La película de Óscar Catacora cuenta las vicisitudes por las que pasan Wiilka (Antonio Catacora) y Phaxsi (Rosa Nina), una pareja de ancianos que vive en el nevado Allincapac, arraigados a sus costumbres y creencias a pesar del abandono de su hijo.
Es difícil no recordar Cuentos de Tokio (1953) de Yasujiro Ozu viendo Wiñaypacha, escogida hace unas semanas como la candidata de Perú para el Óscar 2019. No es sólo que el realizador opta por planos estáticos así como solía hacer el director japonés a medida que afinaba más su estilo. No es nada más que muchas escenas están filmadas a la altura del tatami como también hacía Ozu. Es que los conflictos que enfrenta la tradición representada en los padres de la familia en el filme de los cincuenta, se acentúan en la película peruana con resultados demoledores. Aquí ya no hay hijos que siquiera llamen a sus padres. Sólo está la referencia al hijo que se quiso desentender de la cultura y la esperanza de que regrese a visitarlos. Apenas están los animales de la granja que, además, van desapareciendo a medida que transcurre la historia. Y finalmente la presencia de la naturaleza aquí es muchísimo más palpable e inhóspita. Catacora lleva al extremo el desentenderse de lo moderno frente a la tradición. Aquí los personajes dependen de su propia fuerza y costumbres para sobrevivir y sin importar la edad avanzada de ambos.
Mientras más se intenta retratar las costumbres de esta pareja de ancianos, más la naturaleza se encargará de doblegar su presencia en un paisaje salvaje. Y la impresión que dejan las circunstancias es mayor precisamente porque el director opta por una cámara observadora y quieta. Como si en la quietud de la mirada se escondiera también lo perturbable de la naturaleza profunda. Hay lluvias torrenciales, hay predadores, hay enfermedades. Y, en medio de todo, la fidelidad y compañía de la pareja que nunca es enternecida ni almibarada. Hay un compromiso en su dinámica que pareciera casi dado por sentado, pero es tan firme como los embates naturales sin importar que son gestos más pequeños.
Como ocurría en L'Incertitude des Confins (2017) de Julien Sallé, también presente en el festival, aquí la naturaleza tampoco es el motor benevolente y pacifista que tanto se nos vende. Son condiciones a las cuales hay que adaptarse, acomodarse dentro de lo posible, o perecer. Hay una sensación opresiva a lo largo de ambas películas que se traduce en la presencia constante de las montañas y picos, y en detalles que la pareja de ancianos toman como mensajes a los cuales deben estar atentos. El canto de un pájaro es el llanto de un dios quien anuncia una tragedia. La caída de una escultura es el fin de una vida.
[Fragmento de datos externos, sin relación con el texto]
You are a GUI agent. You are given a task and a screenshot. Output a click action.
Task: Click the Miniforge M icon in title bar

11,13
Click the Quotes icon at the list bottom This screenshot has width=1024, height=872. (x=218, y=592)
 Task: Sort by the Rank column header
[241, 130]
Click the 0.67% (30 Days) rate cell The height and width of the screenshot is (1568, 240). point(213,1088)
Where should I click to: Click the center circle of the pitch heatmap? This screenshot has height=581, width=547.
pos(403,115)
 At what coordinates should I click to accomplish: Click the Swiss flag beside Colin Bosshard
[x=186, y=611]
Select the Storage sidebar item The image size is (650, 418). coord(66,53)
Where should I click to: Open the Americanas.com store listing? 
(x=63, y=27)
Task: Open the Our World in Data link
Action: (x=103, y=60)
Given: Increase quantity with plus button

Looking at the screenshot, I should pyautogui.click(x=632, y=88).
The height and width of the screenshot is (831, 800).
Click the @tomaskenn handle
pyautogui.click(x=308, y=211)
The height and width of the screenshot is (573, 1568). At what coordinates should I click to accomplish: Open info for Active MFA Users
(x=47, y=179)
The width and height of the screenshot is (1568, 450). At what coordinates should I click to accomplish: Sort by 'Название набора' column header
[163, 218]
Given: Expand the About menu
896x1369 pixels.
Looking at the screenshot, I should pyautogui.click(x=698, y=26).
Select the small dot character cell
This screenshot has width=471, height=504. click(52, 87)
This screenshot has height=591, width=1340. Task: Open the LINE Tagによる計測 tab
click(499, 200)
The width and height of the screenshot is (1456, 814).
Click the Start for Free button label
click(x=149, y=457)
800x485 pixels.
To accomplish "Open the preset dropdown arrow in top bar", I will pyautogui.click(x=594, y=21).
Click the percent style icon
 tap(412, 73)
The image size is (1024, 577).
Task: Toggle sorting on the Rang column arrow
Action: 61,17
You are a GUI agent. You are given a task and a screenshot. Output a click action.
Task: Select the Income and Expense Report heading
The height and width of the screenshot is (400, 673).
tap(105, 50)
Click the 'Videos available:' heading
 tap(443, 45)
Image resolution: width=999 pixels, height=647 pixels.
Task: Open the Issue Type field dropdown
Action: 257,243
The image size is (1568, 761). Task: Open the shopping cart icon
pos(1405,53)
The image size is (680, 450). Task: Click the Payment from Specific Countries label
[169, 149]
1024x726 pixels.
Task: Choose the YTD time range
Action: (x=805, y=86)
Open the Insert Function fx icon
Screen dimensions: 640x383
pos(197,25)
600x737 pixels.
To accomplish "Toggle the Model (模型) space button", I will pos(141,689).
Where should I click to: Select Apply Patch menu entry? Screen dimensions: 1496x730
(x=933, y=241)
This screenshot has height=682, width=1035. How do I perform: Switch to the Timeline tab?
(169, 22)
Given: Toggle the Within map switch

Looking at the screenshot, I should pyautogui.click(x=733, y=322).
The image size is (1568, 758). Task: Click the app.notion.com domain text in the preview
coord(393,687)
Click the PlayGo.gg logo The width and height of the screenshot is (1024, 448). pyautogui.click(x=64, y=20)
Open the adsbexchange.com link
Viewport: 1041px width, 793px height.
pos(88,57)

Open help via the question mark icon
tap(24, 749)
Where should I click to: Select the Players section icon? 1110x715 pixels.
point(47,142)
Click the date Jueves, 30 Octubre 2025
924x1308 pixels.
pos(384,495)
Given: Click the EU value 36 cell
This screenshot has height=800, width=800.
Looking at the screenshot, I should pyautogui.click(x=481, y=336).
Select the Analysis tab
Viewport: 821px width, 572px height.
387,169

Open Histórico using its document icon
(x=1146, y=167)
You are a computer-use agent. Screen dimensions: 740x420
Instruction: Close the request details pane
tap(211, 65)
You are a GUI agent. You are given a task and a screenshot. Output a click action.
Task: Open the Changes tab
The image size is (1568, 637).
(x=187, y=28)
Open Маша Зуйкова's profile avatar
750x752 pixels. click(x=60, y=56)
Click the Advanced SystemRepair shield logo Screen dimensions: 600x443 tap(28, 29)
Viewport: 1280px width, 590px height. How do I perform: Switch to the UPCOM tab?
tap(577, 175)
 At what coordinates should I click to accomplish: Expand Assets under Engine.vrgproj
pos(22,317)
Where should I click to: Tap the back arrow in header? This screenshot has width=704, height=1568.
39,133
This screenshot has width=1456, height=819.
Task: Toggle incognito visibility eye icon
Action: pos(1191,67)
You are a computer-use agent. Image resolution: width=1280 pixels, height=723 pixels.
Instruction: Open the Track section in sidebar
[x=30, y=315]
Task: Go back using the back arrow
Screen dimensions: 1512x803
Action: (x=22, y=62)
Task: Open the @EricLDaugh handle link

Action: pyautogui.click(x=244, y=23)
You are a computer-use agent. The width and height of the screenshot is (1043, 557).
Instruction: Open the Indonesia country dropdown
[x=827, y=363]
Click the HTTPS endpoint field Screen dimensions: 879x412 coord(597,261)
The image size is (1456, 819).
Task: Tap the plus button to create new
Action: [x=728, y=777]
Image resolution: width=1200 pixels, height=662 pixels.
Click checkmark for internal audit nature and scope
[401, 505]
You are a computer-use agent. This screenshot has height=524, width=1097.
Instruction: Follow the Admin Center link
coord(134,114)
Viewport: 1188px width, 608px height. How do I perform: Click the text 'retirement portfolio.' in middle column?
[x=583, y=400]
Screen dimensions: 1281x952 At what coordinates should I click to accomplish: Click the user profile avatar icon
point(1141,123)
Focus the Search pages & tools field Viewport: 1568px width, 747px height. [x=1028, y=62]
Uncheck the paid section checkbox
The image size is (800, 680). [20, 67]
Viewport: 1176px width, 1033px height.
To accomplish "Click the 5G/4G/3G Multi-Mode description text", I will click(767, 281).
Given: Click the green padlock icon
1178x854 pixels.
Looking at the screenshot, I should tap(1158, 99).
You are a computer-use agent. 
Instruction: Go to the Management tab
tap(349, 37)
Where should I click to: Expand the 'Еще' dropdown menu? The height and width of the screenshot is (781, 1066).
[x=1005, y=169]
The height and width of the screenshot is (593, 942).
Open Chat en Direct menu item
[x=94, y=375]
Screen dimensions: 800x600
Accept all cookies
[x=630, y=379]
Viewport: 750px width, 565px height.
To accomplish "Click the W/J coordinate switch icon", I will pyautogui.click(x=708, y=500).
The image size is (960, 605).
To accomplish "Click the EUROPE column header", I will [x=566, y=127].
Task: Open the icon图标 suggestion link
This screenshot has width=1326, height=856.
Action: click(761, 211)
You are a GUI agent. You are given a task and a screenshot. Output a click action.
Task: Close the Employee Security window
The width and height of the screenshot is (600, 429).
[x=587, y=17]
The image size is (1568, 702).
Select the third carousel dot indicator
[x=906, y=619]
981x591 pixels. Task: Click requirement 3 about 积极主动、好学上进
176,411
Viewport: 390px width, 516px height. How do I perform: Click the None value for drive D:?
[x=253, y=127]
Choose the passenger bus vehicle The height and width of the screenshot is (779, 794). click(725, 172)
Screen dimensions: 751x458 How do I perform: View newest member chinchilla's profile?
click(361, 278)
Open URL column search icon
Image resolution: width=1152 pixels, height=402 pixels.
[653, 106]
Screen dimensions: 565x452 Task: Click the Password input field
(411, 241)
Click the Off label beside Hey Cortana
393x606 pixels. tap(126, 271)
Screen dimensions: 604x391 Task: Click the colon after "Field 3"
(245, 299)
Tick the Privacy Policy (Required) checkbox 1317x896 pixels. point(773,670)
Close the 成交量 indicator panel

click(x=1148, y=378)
Estos momentos dan cuenta de las creencias todavía presentes como certezas en medio de la naturaleza, como si hubiera que decodificarla, no para domarla, sino para incluirse en ella. Decodificar es resignarse a un lenguaje inabarcable.
A fin de cuentas, estamos ante una tragedia donde son los elementos naturales los que ejercen el cambio en el destino de los protagonistas. Es significativo que sólo una vez podemos ver de cerca el rostro de estos ancianos, cuando están ingiriendo coca. De resto, los vemos en planos más amplios, como si se nos sugiriera que ellos pertenecen a un entorno que es su identidad más profunda y del cual son indivisibles.